--- Extracted information Enclosed Below ---

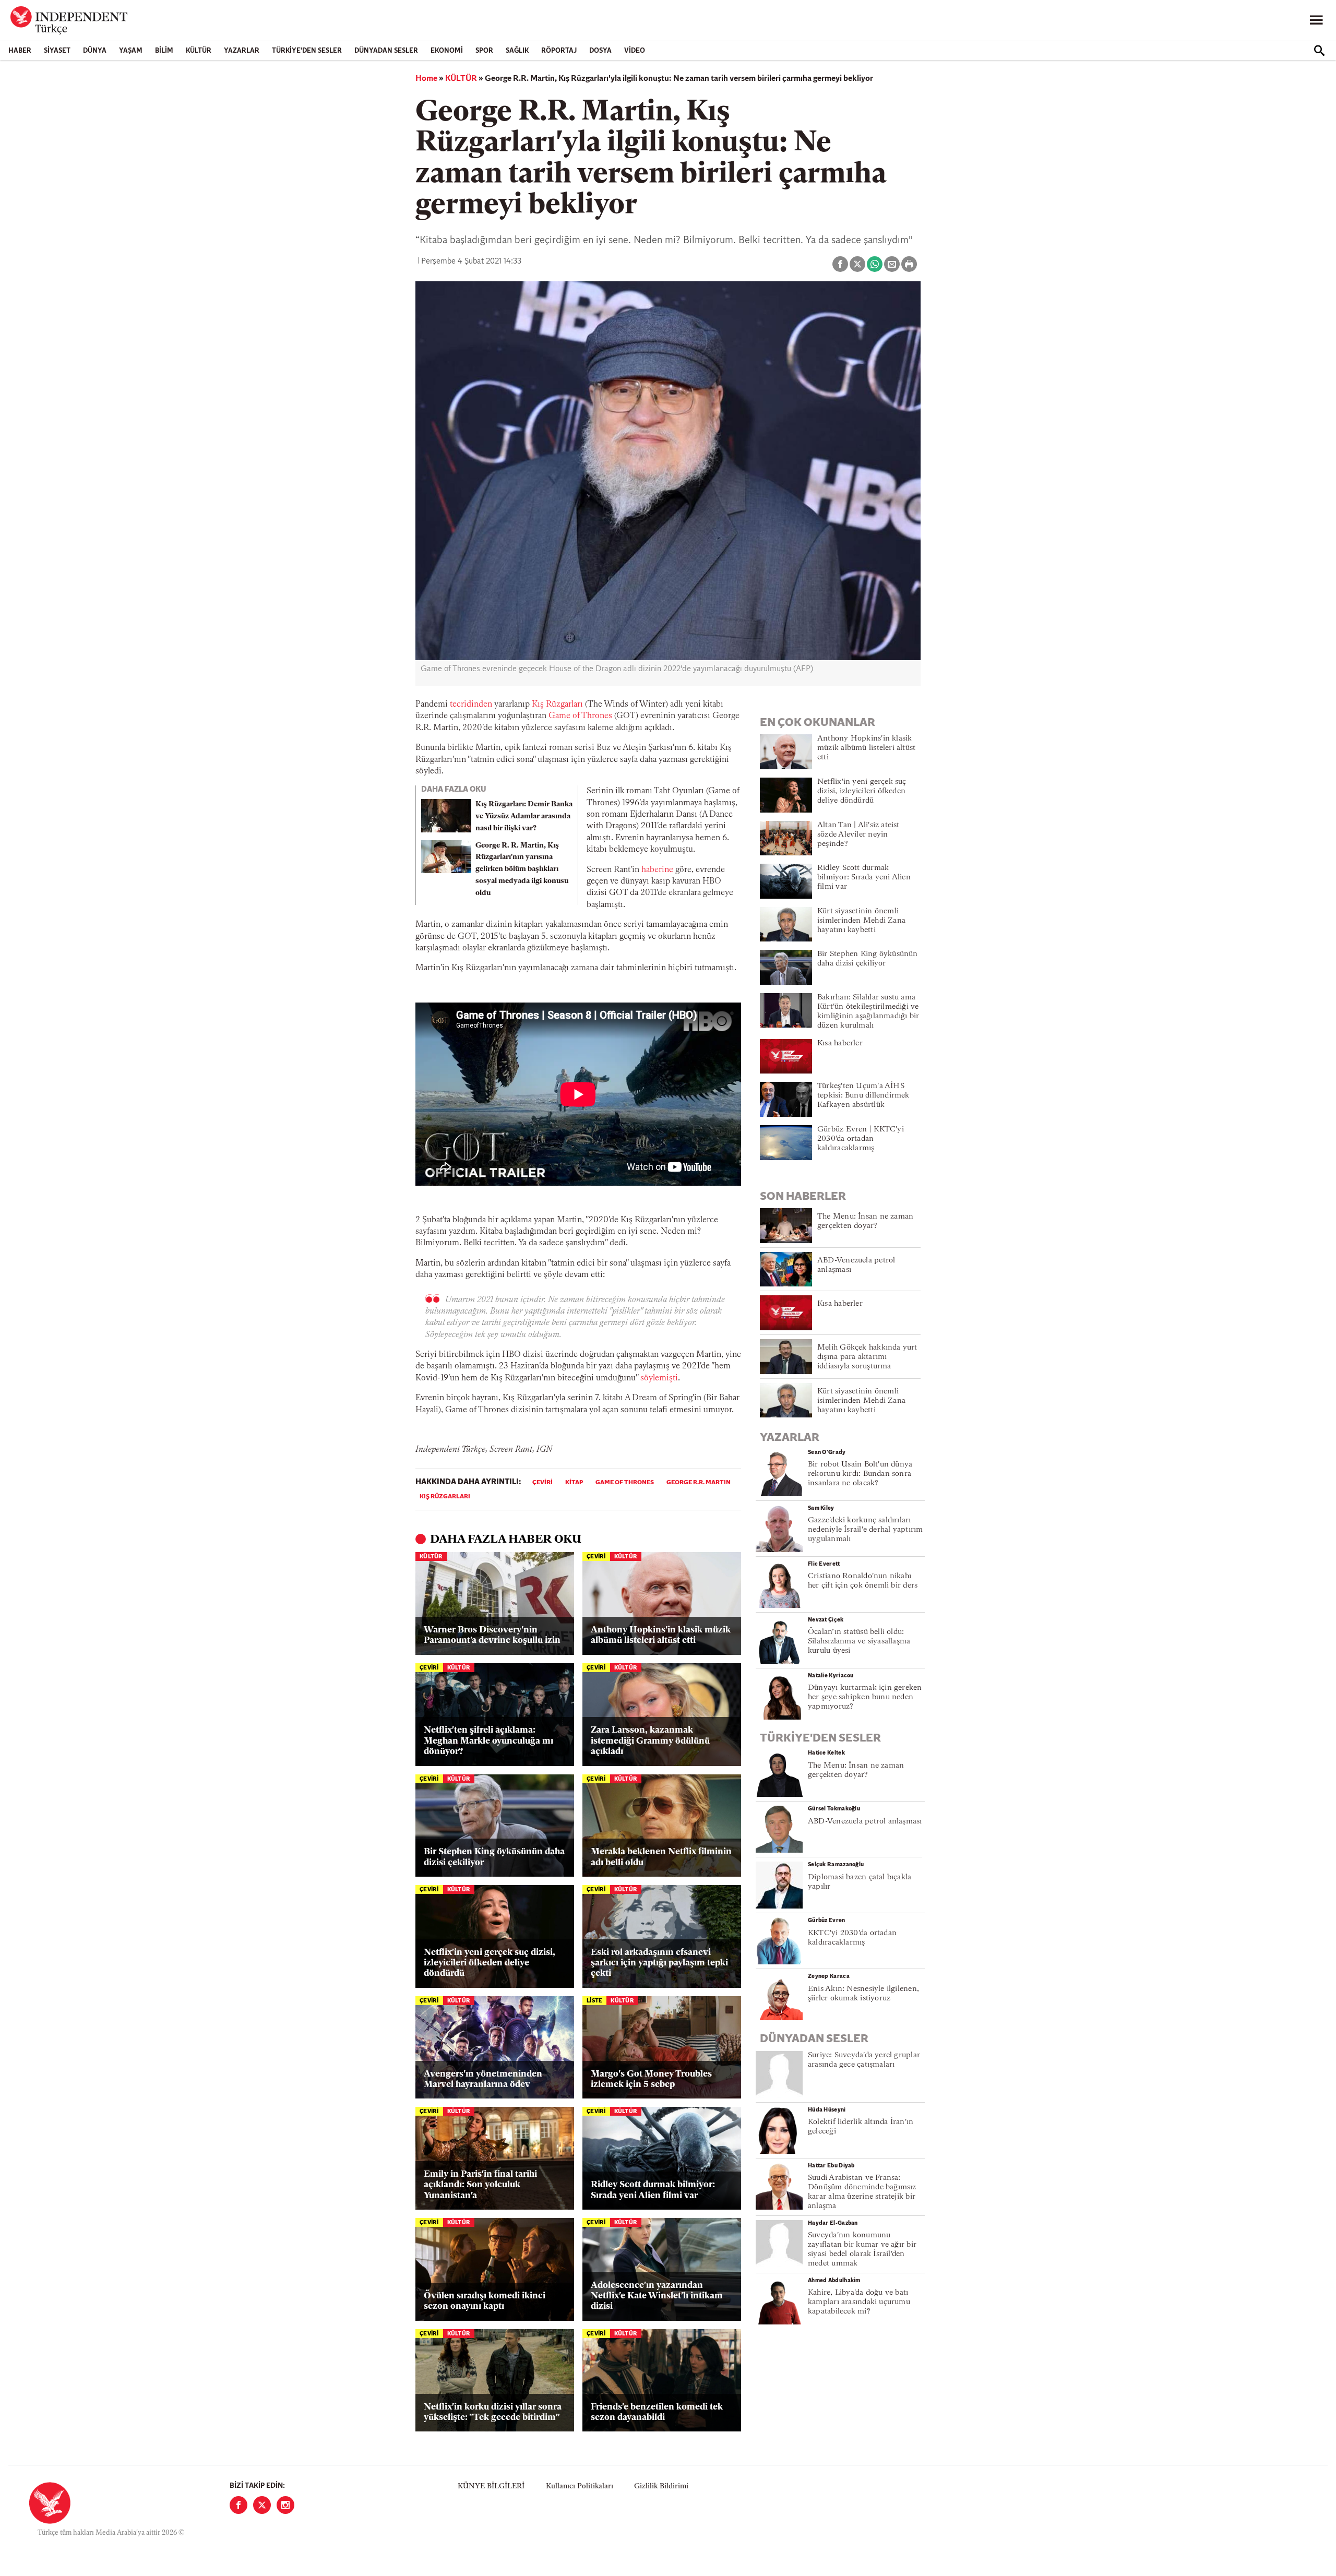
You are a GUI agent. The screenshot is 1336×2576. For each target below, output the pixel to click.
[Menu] (1316, 20)
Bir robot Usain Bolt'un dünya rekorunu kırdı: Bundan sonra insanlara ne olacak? (860, 1474)
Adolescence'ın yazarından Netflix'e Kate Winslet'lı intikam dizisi (657, 2296)
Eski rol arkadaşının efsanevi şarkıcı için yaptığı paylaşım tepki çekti (659, 1963)
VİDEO (634, 50)
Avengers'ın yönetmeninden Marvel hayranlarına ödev (483, 2079)
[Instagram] (285, 2505)
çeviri (542, 1483)
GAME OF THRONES (624, 1483)
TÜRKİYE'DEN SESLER (307, 50)
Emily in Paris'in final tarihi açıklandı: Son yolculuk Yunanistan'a (480, 2185)
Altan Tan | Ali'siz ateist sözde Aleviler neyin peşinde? (858, 834)
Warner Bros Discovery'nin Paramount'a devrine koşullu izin (492, 1635)
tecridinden (471, 704)
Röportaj (559, 50)
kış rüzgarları (445, 1497)
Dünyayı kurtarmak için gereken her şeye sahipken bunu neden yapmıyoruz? (865, 1697)
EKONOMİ (447, 50)
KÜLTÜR (198, 50)
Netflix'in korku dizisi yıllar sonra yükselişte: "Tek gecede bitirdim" (493, 2412)
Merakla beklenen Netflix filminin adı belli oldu (661, 1857)
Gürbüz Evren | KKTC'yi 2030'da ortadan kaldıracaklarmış (860, 1139)
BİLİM (164, 50)
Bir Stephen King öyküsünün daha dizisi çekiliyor (494, 1857)
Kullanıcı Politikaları (579, 2486)
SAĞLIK (517, 50)
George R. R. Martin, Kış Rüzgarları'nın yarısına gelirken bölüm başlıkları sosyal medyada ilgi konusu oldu (521, 869)
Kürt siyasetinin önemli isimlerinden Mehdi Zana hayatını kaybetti (861, 921)
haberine (657, 870)
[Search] (1319, 50)
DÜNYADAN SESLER (386, 50)
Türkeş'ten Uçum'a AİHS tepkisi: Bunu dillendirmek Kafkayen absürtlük (863, 1095)
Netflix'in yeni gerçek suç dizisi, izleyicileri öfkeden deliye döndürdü (489, 1963)
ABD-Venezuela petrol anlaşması (865, 1822)
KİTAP (574, 1483)
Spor (484, 50)
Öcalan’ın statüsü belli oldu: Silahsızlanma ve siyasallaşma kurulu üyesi (859, 1641)
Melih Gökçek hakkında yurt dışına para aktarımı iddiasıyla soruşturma (867, 1357)
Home (426, 79)
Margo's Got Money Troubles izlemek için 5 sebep (651, 2079)
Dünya (94, 50)
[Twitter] (262, 2505)
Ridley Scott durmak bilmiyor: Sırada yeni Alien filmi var (653, 2190)
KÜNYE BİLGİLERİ (491, 2486)
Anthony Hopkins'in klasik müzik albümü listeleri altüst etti (661, 1635)
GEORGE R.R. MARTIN (698, 1483)
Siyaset (57, 50)
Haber (19, 50)
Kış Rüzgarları (557, 704)
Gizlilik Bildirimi (661, 2486)
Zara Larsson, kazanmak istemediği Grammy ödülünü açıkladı (650, 1741)
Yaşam (130, 50)
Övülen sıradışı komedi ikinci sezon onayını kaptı (484, 2301)
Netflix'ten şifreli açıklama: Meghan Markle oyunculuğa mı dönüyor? (488, 1741)
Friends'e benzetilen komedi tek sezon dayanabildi (657, 2412)
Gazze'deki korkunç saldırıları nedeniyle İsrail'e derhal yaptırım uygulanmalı (865, 1530)
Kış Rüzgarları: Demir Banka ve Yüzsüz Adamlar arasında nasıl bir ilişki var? (523, 816)
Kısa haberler (840, 1043)
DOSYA (600, 50)
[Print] (909, 264)
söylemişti (659, 1378)
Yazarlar (241, 50)
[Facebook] (238, 2505)
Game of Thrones (580, 716)
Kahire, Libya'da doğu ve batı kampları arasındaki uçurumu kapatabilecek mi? (859, 2302)
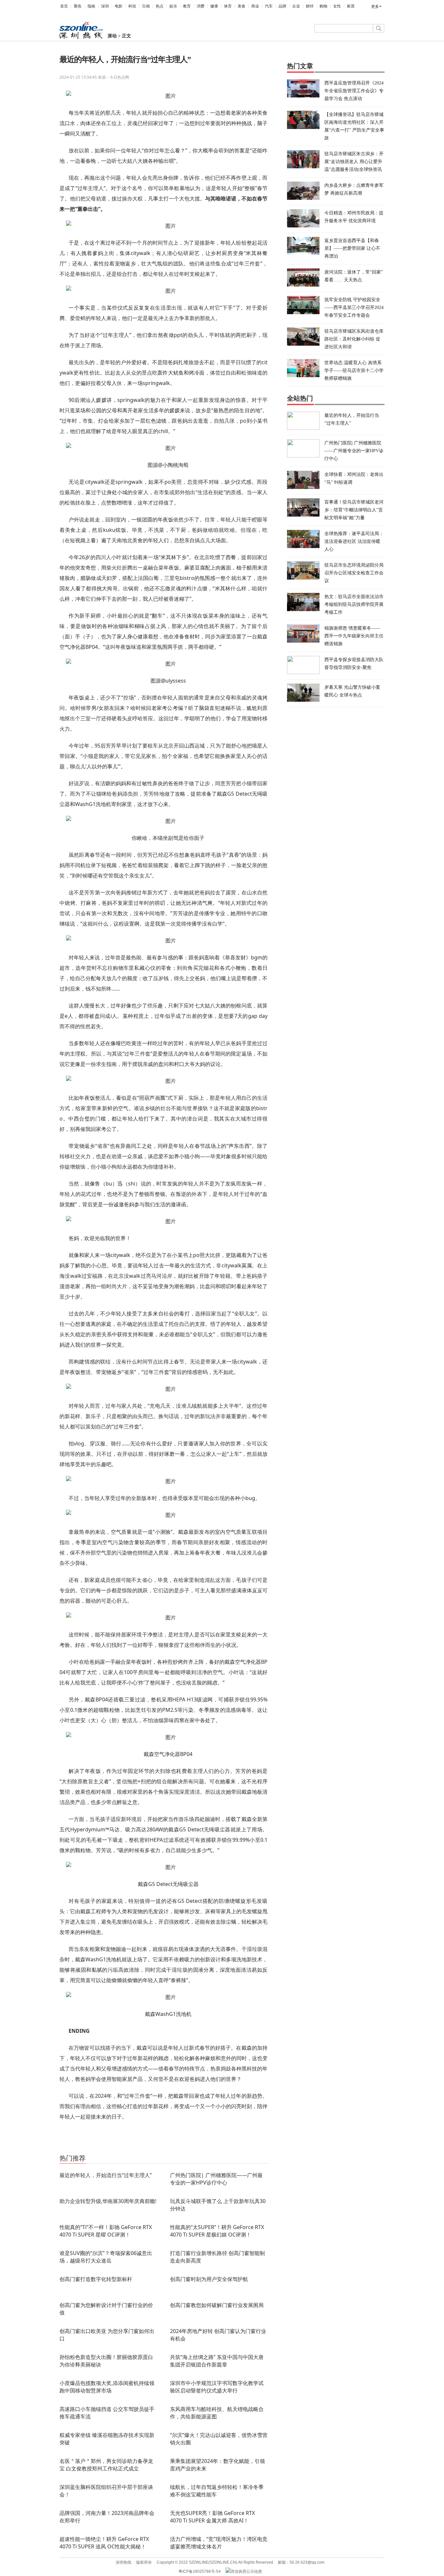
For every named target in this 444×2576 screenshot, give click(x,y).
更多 (375, 6)
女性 (337, 6)
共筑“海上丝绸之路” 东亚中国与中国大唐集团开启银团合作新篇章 (217, 2360)
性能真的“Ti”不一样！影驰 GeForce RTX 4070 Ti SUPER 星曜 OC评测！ (105, 2231)
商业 (255, 6)
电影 (119, 6)
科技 (132, 6)
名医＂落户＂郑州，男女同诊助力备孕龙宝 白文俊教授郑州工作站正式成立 (106, 2464)
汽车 (269, 6)
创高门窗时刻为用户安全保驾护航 (209, 2279)
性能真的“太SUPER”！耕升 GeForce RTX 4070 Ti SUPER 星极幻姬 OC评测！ (217, 2231)
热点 (159, 6)
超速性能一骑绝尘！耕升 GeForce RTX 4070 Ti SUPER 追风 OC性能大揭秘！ (104, 2542)
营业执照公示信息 (246, 2571)
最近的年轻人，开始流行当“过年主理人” (105, 2175)
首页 (64, 6)
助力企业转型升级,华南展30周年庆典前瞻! (107, 2201)
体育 (228, 6)
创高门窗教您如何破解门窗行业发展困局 (217, 2305)
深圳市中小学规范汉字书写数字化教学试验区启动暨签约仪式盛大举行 (217, 2386)
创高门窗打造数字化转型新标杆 (95, 2279)
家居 (351, 6)
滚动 (112, 35)
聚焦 (78, 6)
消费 (200, 6)
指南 (91, 6)
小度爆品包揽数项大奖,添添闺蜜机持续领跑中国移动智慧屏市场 (106, 2386)
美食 (241, 6)
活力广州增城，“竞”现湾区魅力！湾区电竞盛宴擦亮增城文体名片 (219, 2542)
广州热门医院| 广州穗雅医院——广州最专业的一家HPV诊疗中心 (216, 2179)
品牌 (282, 6)
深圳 (105, 6)
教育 (187, 6)
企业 (296, 6)
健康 (214, 6)
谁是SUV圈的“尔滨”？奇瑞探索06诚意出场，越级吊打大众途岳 (105, 2256)
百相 (146, 6)
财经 (310, 6)
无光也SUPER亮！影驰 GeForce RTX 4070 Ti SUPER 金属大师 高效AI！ (212, 2516)
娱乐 (173, 6)
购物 (323, 6)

--- End of Enclosed Extracted information ---

■ Your assignment:
Each line above that holds the string "GeForce" should be copied and shown.

■ Written reply:
性能真的“Ti”不一样！影驰 GeForce RTX 4070 Ti SUPER 星曜 OC评测！ (105, 2231)
性能真的“太SUPER”！耕升 GeForce RTX 4070 Ti SUPER 星极幻姬 OC评测！ (217, 2231)
超速性能一骑绝尘！耕升 GeForce RTX 4070 Ti SUPER 追风 OC性能大揭秘！ (104, 2542)
无光也SUPER亮！影驰 GeForce RTX 4070 Ti SUPER 金属大师 高效AI！ (212, 2516)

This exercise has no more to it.